La politique de cette fin de siècle, c’est l’art de se battre pour le contrôle d’une machine: l’État. L’État n’est plus le moyen pour parvenir à ses fins, y mettre ses idées en application; il constitue la fin en soi pour le politicien.
Un État pour lequel on se demande bien pourquoi se battre, puisque la rumeur publique suggère qu’il ne contrôle plus rien.
Erreur. L’État est plus présent que jamais, plus qu’il ne l’était il y a cinquante, cent ou deux cents ans. Au Québec, la moitié de tout ce qui existe est l’oeuvre, directement ou indirectement, de l’État.
Seulement, ses gigantesques ressources ont été détournées. On a inversé le flux: il y a trente ans, particuliers et entreprises, notamment les grandes transnationales, se partageaient à peu près équitablement la tâche de le nourrir. Aujourd’hui, il n’y a qu’une vache à traire, le citoyen, qui fournit les quatre cinquièmes des besoins de l’État. Alors, l’État lui en donne pour son argent.
Désormais, à défaut de protéger ses citoyens d’une menace extérieure, l’État se protège de ses citoyens. C’est la nouvelle fonction que lui ont trouvée les politiciens. Il y a entre soixante et cent millions de dossiers détenus par Ottawa et Québec sur l’ensemble des Québécois. L’État surveille notre chambre à coucher et notre porte-monnaie. Et si le citoyen n’obtempère pas, le fisc – d’une redoutable efficacité, par ailleurs – le ramènera «dans le droit chemin».

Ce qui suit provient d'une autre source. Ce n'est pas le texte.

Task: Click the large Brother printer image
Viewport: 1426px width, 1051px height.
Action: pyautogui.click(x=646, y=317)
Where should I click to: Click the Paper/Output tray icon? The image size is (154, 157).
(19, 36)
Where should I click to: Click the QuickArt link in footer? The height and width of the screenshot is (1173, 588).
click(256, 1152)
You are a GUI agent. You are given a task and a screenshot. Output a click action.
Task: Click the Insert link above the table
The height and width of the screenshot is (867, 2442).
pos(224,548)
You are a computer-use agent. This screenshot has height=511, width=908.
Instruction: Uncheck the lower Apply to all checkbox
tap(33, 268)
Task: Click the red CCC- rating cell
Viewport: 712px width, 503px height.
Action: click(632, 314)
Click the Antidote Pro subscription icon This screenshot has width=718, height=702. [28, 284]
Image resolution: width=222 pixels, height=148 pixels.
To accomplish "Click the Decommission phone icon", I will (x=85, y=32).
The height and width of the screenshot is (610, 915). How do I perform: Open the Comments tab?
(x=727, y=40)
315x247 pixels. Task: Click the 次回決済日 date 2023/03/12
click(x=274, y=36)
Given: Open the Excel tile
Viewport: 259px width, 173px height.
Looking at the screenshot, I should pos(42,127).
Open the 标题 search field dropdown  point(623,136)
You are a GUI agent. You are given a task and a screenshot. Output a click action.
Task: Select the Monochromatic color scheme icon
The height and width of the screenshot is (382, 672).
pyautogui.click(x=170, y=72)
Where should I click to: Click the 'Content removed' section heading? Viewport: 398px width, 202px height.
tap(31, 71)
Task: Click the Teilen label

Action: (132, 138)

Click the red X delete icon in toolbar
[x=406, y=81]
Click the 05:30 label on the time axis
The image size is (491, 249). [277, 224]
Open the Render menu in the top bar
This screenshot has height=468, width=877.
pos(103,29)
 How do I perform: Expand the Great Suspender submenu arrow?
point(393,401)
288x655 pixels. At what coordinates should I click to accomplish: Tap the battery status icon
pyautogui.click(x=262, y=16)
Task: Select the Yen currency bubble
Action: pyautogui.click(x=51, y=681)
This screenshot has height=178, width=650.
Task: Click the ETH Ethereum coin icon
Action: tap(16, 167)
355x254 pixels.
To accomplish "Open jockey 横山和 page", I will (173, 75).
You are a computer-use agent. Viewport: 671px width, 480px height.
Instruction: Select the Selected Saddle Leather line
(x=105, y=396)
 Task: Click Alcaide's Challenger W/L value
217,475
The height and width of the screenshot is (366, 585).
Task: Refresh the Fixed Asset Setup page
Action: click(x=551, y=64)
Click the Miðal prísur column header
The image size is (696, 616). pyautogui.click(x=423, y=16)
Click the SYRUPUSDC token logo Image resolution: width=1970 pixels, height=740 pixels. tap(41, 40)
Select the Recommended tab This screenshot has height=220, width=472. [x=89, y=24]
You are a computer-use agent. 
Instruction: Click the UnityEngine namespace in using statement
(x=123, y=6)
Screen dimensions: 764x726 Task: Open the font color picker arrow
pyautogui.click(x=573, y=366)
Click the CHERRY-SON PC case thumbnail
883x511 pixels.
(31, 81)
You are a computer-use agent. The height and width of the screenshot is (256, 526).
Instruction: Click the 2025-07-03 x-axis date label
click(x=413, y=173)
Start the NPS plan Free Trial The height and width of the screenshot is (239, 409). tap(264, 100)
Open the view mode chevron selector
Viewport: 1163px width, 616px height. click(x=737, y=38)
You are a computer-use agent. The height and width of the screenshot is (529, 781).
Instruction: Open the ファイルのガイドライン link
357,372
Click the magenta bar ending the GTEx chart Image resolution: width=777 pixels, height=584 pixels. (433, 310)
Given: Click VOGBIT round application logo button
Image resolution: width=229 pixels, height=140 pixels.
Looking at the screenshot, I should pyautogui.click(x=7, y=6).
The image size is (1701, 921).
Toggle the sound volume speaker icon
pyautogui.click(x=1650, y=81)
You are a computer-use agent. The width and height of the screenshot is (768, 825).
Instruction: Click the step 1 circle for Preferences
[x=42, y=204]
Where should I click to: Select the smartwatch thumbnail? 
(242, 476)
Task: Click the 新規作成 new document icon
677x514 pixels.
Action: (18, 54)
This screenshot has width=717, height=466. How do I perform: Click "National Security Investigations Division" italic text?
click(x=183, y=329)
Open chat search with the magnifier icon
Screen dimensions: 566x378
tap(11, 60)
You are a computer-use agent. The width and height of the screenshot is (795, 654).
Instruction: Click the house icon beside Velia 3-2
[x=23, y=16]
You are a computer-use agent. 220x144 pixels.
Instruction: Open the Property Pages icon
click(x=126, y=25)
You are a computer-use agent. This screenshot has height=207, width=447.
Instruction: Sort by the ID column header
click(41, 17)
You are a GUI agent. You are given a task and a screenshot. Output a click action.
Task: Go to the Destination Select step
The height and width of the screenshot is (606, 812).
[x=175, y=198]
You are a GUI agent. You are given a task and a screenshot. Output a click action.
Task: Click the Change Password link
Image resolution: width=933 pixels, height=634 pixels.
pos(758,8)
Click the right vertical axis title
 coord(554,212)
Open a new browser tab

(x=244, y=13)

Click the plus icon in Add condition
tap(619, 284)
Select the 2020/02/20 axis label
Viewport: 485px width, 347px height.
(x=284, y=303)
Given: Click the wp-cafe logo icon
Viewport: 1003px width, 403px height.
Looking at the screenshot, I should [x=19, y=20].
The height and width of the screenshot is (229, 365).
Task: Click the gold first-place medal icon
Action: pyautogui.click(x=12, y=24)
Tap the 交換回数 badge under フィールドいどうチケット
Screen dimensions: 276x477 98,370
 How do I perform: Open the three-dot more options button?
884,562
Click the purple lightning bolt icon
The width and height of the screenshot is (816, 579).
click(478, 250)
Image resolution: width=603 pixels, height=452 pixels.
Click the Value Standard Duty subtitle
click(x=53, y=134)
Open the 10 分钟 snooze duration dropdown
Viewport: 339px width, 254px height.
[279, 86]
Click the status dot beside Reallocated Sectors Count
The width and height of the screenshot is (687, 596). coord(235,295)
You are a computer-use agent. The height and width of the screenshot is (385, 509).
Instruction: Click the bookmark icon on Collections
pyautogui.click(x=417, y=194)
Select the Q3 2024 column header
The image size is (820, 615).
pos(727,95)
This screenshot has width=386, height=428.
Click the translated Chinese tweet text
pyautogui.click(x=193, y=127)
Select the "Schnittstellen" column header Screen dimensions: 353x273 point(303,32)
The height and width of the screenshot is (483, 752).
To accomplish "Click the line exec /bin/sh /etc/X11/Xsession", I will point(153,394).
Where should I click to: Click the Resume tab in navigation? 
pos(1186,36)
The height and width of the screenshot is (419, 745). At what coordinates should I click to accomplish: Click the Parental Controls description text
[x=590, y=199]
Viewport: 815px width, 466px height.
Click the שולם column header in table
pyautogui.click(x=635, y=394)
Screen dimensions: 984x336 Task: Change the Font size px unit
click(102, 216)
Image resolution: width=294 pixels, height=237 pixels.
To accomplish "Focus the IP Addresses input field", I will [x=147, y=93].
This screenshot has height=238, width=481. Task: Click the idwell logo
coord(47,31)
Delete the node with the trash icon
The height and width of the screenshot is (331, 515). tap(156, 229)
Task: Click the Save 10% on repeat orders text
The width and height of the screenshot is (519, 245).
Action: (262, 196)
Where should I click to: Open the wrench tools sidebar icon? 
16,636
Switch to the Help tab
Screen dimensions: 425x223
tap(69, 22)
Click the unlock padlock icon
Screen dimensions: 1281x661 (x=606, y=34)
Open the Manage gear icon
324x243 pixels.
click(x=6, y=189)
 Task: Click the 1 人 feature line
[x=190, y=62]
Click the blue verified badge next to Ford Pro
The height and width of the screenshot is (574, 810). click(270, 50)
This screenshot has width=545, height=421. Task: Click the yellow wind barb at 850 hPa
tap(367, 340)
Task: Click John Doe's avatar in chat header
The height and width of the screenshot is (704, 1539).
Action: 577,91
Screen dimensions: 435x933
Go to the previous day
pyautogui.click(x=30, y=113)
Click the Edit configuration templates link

Aujourd’hui, les électeurs sont les dupes d’une grande supercherie. Il n’y a aucun rapport entre les promesses électorales des politiciens et les décisions qu’ils auront à prendre pour diriger le pays. C’est-à-dire que les politiciens vous entretiennent de leur talent à bien apprêter la patate pendant la campagne; alors qu’au pouvoir, leur tâche sera de la faire pousser.
Mais peut-on leur reprocher d’agir ainsi? Qui, à la fois, élit un parti souverainiste à répétition et refuse obstinément l’indépendance? Menace le sondeur de privatiser le système de santé mais refuse d’y verser un sou de plus? Refuse les aliments transgéniques, mais exige sans condition que des tomates parfaites? Les Martiens?
Ainsi, pas étonnant que le siècle passé se soit terminé avec un débat sur la place du Québec dans le Canada; que le présent ait débuté et se termine sur la même question; et que le prochain commence comme les autres.